This document applies to the following methods:
About caching
To reduce client bandwidth usage and to protect Google from traffic spikes, clients of both the
Lookup API and the Update API are required to create and maintain a local cache of threat data.
For the Lookup API, the cache is used to reduce the number of threatMatches
requests that clients send to Google. For the Update API, the cache is used to reduce the number of
fullHashes
requests that clients send to Google. The caching protocol for each API is
outlined below.
Lookup API
Clients of the Lookup API should cache each returned ThreatMatch
item for the duration defined
by its cacheDuration field. Clients then need to consult the cache before making a subsequent
threatMatches
request to the server. If the cache duration for a previously returned ThreatMatch
has not yet expired, the client should assume the item is still unsafe. Caching ThreatMatch
items
may reduce the number of API requests made by the client.

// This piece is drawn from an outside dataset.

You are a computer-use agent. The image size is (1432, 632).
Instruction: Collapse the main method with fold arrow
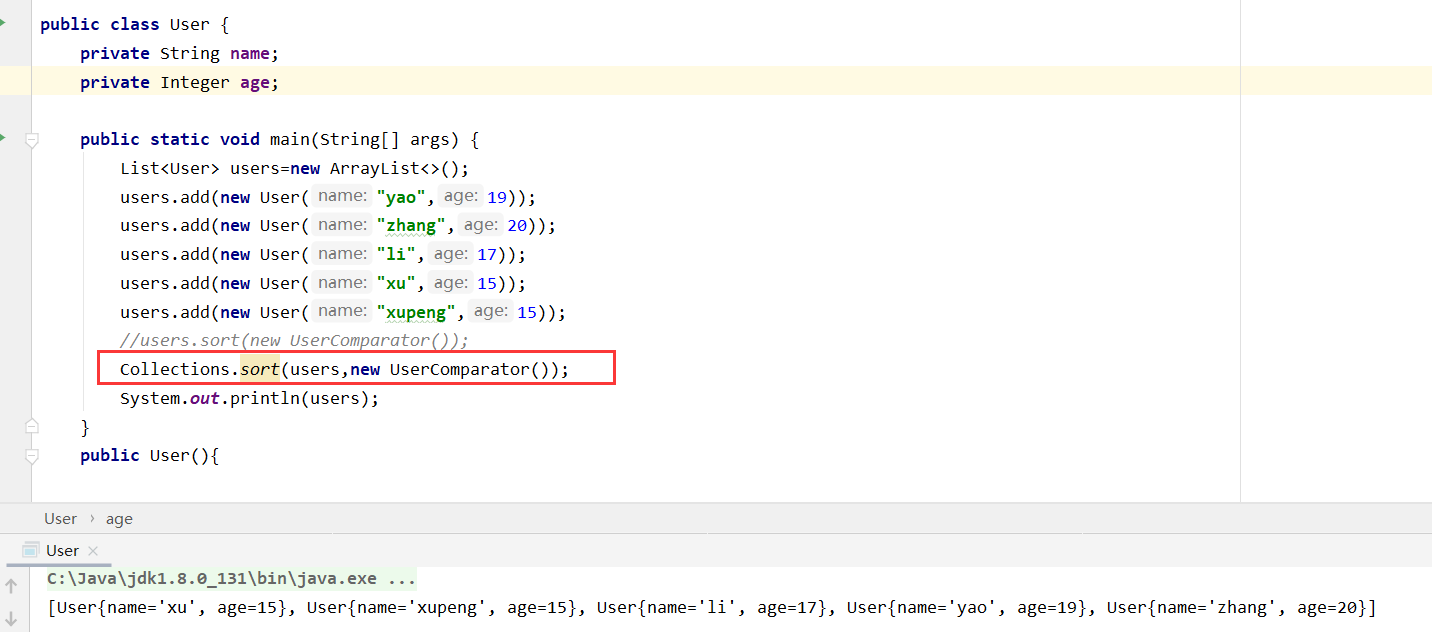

Example: threatMatches.find
Click the request and response links in the table header for complete examples.
URL Check threatMatches Request |
URL match threatMatches Response |
Caching Behavior |
---|---|---|
"threatEntries": [ {"url": "http://www.urltocheck.org/"} ] |
"matches": [{ "threat": {"url": "http://www.urltocheck.org/"}, "cacheDuration": "300.000s" }] |
Match. The client must wait 5 minutes before sending a new threatMatches request that includes
URL http://www.urltocheck.org/.
|
Update API
To reduce the overall number of fullHashes
requests sent to Google using the Update API, clients
are required to maintain a local cache. The API establishes two types of caching, positive and negative.
Positive caching
To prevent clients from repeatedly asking about the state of a particular unsafe full hash,
each returned ThreatMatch
contains a positive cache duration (defined by the cacheDuration
field),
which indicates how long the full hash is to be considered unsafe.
Negative caching
To prevent clients from repeatedly asking about the state of a particular safe full hash,
each fullHashes
response defines a negative cache duration for the requested prefix (defined by the
negativeCacheDuration
field). This duration indicates how long all full hashes with the requested
prefix are to be considered safe for the requested lists, except for those returned by the server as
unsafe. This caching is particularly important as it prevents traffic overload that could be caused
by a hash prefix collision with a safe URL that receives a lot of traffic.
Consulting the cache
When the client wants to check the state of a URL, it first computes its full hash. If the full
hash’s prefix is present in the local database, the client should then consult its cache before
making a fullHashes
request to the server.
First, clients should check for a positive cache hit. If there exists an unexpired positive cache
entry for the full hash of interest, it should be considered unsafe. If the positive cache entry
expired, the client must send a fullHashes
request for the associated local prefix. Per the
protocol, if the server returns the full hash, it is considered unsafe; otherwise, it’s considered
safe.
If there are no positive cache entries for the full hash, the client should check for a negative
cache hit. If there exists an unexpired negative cache entry for the associated local prefix, the
full hash is considered safe. If the negative cache entry expired, or it doesn’t exist, the client
must send a fullHashes
request for the associated local prefix and interpret the response as normal.
Updating the cache
The client cache should be updated whenever a fullHashes
response is received. A positive cache
entry should be created or updated for the full hash per the cacheDuration
field. The hash prefix’s
negative cache duration should also be created or updated per the response’s negativeCacheDuration
field.
If a subsequent fullHashes
request does not return a full hash that is currently positively
cached, the client is not required to remove the positive cache entry. This is not cause for concern
in practice, since positive cache durations are typically short (a few minutes) to allow for quick
correction of false positives.
Example scenario
In the following example, assume h(url) is the hash prefix of the URL and H(url) is the full-length hash of the URL. That is, h(url) = SHA256(url).substr(4), H(url) = SHA256(url).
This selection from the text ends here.